> ABOUT THIS TASK:
Scan the lines below for "Open" and copy the matches.

> EXERCISE MATERIALS:
◆ ◆ ◆

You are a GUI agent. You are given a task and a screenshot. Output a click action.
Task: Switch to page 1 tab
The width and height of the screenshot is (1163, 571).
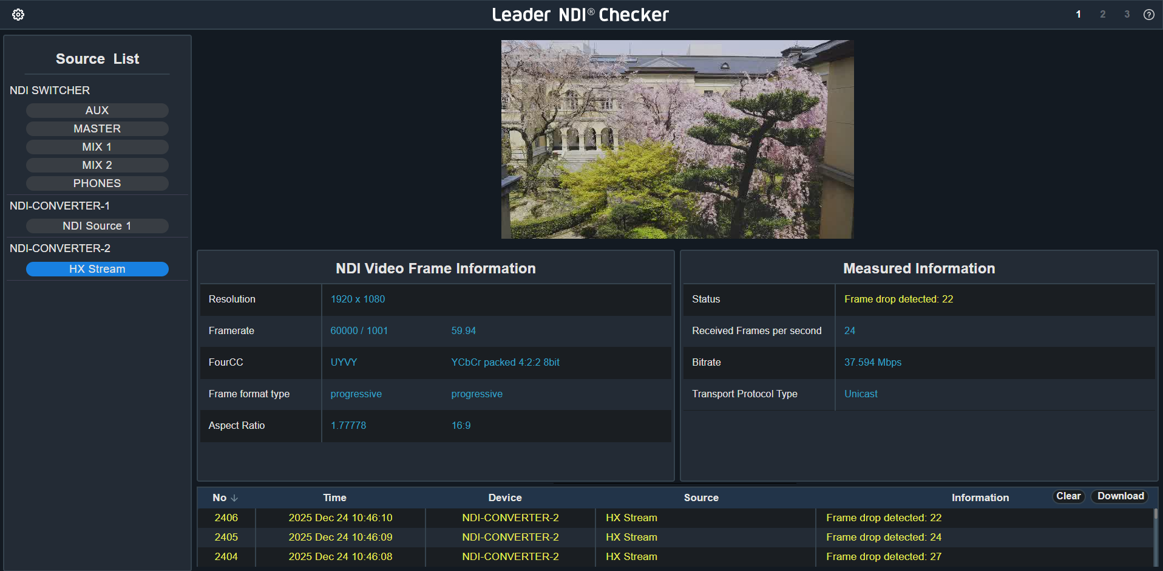click(1078, 15)
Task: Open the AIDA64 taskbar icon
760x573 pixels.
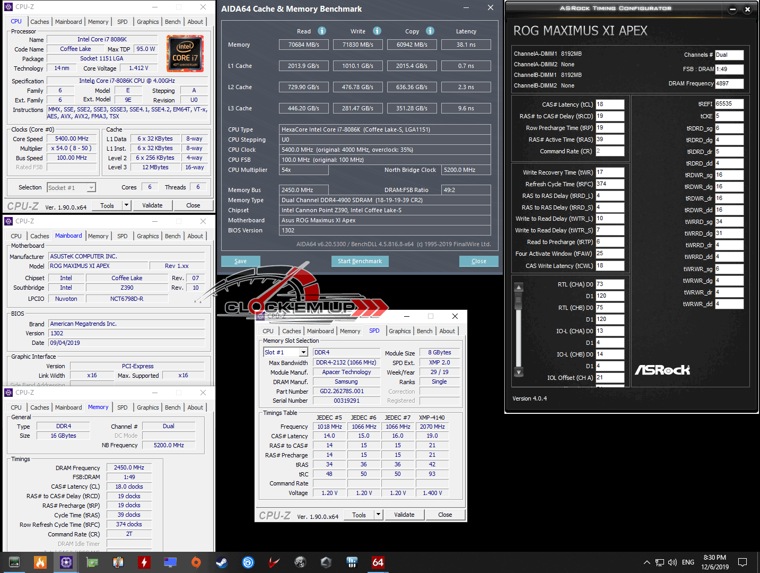Action: (378, 562)
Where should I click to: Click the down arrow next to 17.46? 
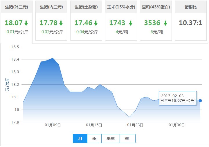96,23
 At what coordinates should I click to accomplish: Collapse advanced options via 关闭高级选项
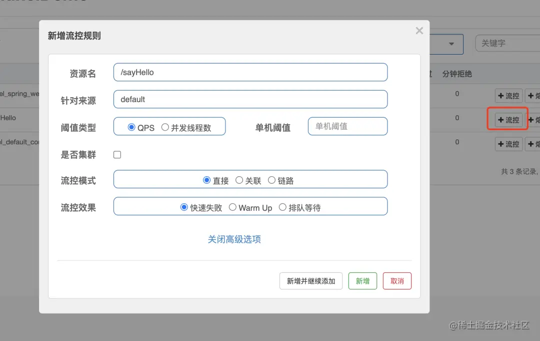(234, 239)
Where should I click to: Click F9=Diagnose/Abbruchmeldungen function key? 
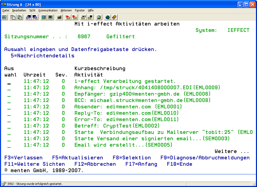click(205, 158)
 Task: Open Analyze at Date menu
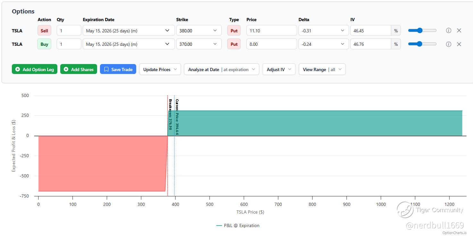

◆ ◆ ◆

> RESPONSE TO THIS TASK:
Task: Open the AIDA64 taskbar icon
 Task: Open Analyze at Date menu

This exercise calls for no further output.